Fisiopatologia do Transtorno de Deficit de Atenção - Hiperatividade
PEDAGOGIA

De acordo com a literatura atual, os sintomas do transtorno de deficit  de atenção/hiperatividade (TDAH) são originados por disfunções no funcionamento cerebral. A variação nas manifestações clínicas do TDAH reflete, possivelmente, a complexidade dos processos biológicos implicados na origem de seus sintomas, supondo-se que alterações em diferentes sistemas de neurotransmissores (NT) devam estar envolvidas.

Embora os resultados ainda não sejam definitivos, uma série de estudos de neuroimagem, neuropsicologia e bioquímica vem comprovando essa ideia (FARAONE e cols., 1998). Diferentes teorias já foram propostas para explicar a fisiopatologia do TDAH. Uma das primeiras foi a da disfunção frontolímbica, considerando que o TDAH não seria, em essência, um distúrbio da atenção, mas o resultado de uma falha no desenvolvimento dos circuitos cerebrais que possibilitam a inibição e o autocontrole.

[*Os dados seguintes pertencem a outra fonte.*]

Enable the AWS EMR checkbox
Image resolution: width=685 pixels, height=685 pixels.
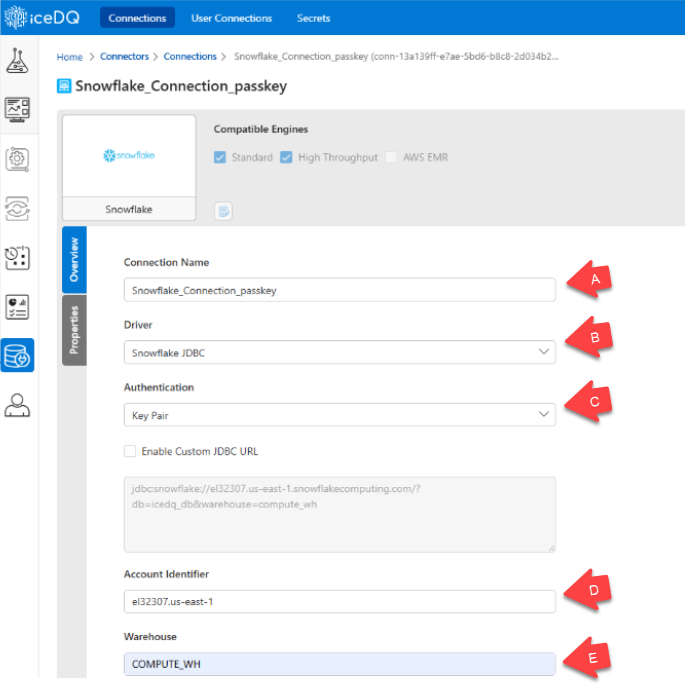[x=391, y=157]
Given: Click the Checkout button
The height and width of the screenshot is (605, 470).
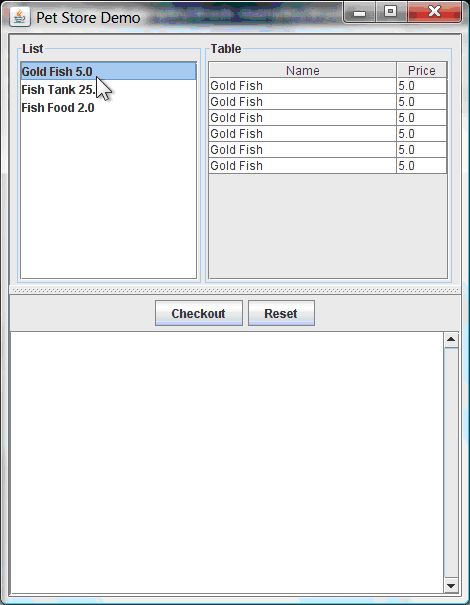Looking at the screenshot, I should tap(199, 313).
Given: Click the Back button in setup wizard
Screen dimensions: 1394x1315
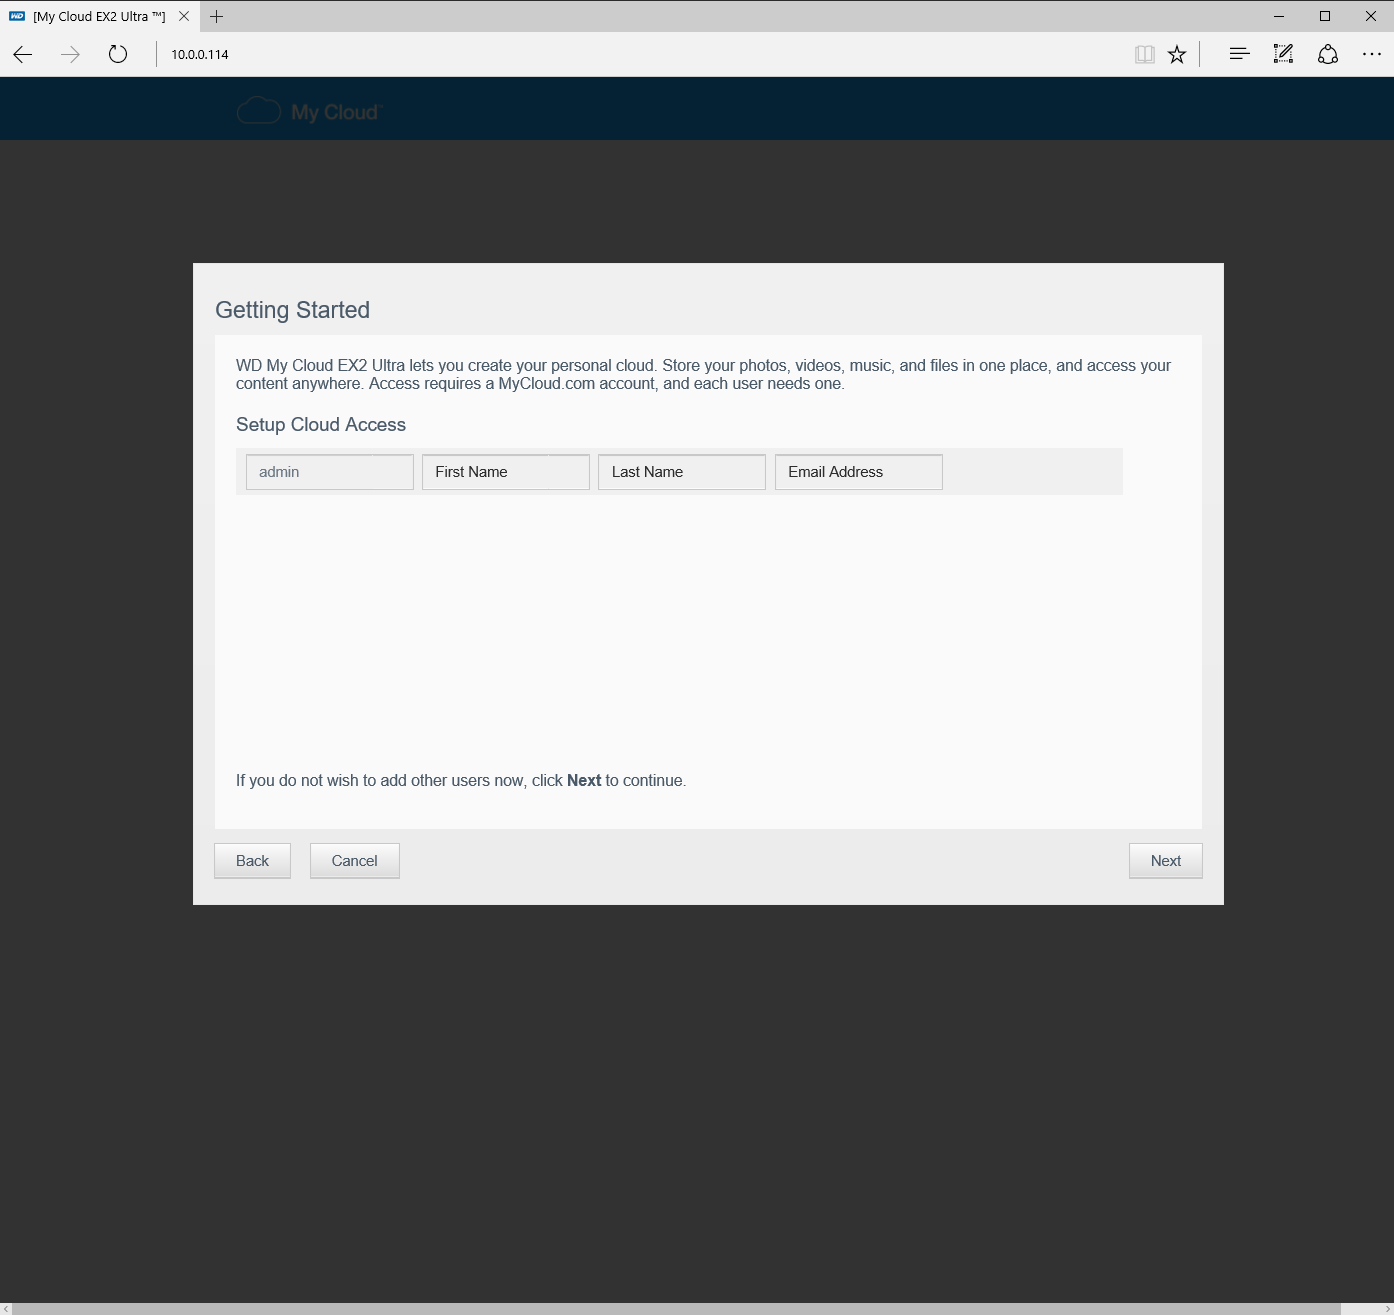Looking at the screenshot, I should tap(252, 861).
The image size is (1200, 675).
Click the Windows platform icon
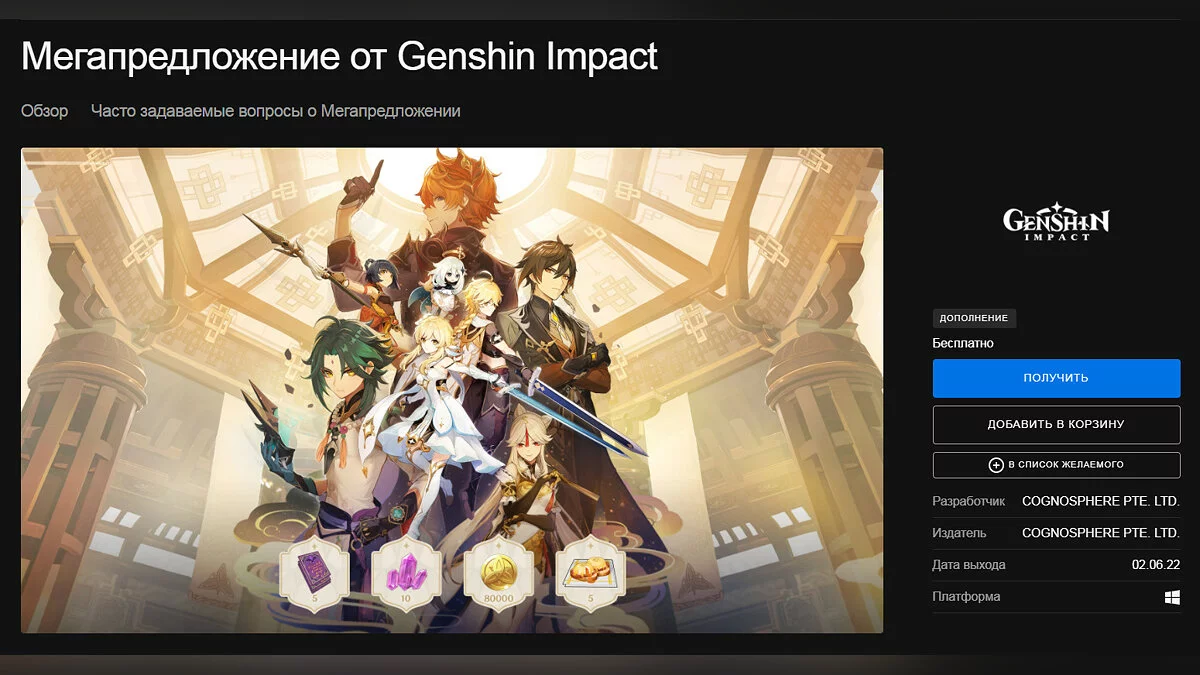tap(1172, 597)
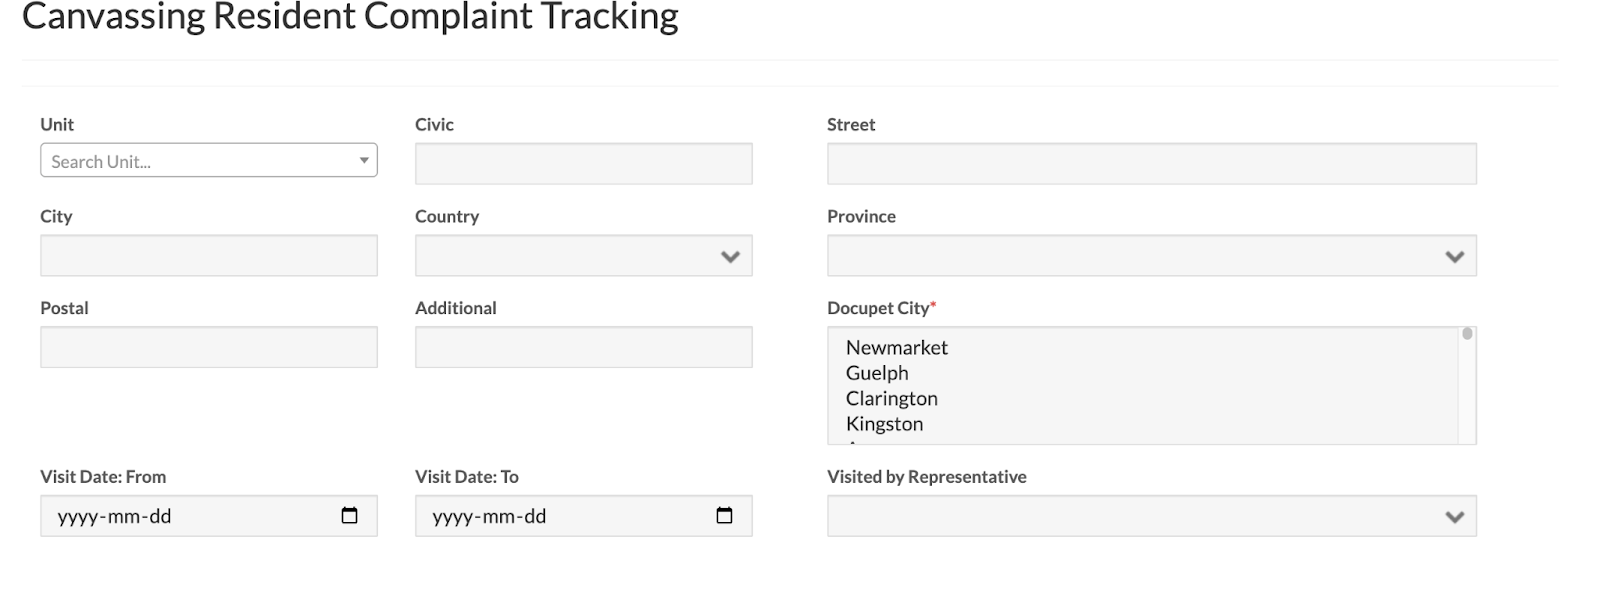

Um fraco controle inibitório da região cortical frontal sobre as funções límbicas seria a origem dos sintomas desse transtorno. Essa hipótese foi posteriormente testada e modificada por uma série de investigações.

Dados de estudos neuropsicológicos mostraram que crianças com TDAH têm um desempenho prejudicado em tarefas que demandam funções cognitivas tais como atenção, percepção, planejamento e organização, além de falhas na inibição comportamental, processos relacionados com o lobo frontal e com as áreas subcorticais. O envolvimento de circuitos frontossubcorticais na fisiopatologia do TDAH também foi sugerido pelos estudos de neuroimagem.